→ Exercise requirements:
From the entries below, reproduce exactly the line containing "The height and width of the screenshot is (1024, 1024).", the line containing "Select the orbit", and every line in between, with nothing added.

→ Supplied records:
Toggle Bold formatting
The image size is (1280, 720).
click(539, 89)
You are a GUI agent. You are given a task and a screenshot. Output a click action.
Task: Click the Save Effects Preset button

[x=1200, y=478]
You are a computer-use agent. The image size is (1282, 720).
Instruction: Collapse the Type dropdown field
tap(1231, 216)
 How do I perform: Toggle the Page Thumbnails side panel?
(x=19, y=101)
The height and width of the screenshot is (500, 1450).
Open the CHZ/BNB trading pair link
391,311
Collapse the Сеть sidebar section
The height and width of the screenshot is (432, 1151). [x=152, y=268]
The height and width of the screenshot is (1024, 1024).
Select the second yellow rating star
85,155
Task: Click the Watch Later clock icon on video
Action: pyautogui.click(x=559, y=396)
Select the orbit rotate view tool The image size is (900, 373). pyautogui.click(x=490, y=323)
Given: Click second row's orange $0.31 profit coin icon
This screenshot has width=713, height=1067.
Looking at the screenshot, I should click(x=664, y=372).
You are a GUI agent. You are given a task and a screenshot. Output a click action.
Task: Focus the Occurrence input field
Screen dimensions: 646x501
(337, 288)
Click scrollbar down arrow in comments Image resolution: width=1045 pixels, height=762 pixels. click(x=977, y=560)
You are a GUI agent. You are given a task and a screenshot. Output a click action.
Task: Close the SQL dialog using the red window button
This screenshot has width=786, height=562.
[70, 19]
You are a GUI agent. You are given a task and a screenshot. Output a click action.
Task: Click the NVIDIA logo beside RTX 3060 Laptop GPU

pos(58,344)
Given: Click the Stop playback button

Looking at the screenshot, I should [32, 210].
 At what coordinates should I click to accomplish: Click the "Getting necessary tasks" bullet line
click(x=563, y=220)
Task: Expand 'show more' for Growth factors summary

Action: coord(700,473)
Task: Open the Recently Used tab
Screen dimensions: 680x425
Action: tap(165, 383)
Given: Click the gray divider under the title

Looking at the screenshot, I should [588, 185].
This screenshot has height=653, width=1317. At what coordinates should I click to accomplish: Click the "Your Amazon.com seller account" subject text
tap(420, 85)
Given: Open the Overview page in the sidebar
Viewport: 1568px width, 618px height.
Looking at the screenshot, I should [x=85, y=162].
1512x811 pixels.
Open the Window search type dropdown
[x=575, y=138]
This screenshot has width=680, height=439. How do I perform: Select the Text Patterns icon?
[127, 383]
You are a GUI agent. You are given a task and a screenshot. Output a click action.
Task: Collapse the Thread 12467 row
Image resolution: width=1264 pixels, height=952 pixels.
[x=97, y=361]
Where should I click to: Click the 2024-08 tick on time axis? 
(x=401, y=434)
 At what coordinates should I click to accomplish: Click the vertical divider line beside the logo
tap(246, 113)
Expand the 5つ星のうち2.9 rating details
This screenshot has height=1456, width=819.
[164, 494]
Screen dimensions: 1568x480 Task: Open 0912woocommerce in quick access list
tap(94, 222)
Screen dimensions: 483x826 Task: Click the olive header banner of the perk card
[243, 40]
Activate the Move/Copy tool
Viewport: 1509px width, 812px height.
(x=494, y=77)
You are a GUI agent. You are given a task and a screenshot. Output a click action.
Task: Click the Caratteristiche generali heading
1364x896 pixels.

→ Solution below:
The height and width of the screenshot is (1024, 1024).
Select the second yellow rating star
85,155
Task: Click the Watch Later clock icon on video
Action: pyautogui.click(x=559, y=396)
Select the orbit rotate view tool The image size is (900, 373). pyautogui.click(x=490, y=323)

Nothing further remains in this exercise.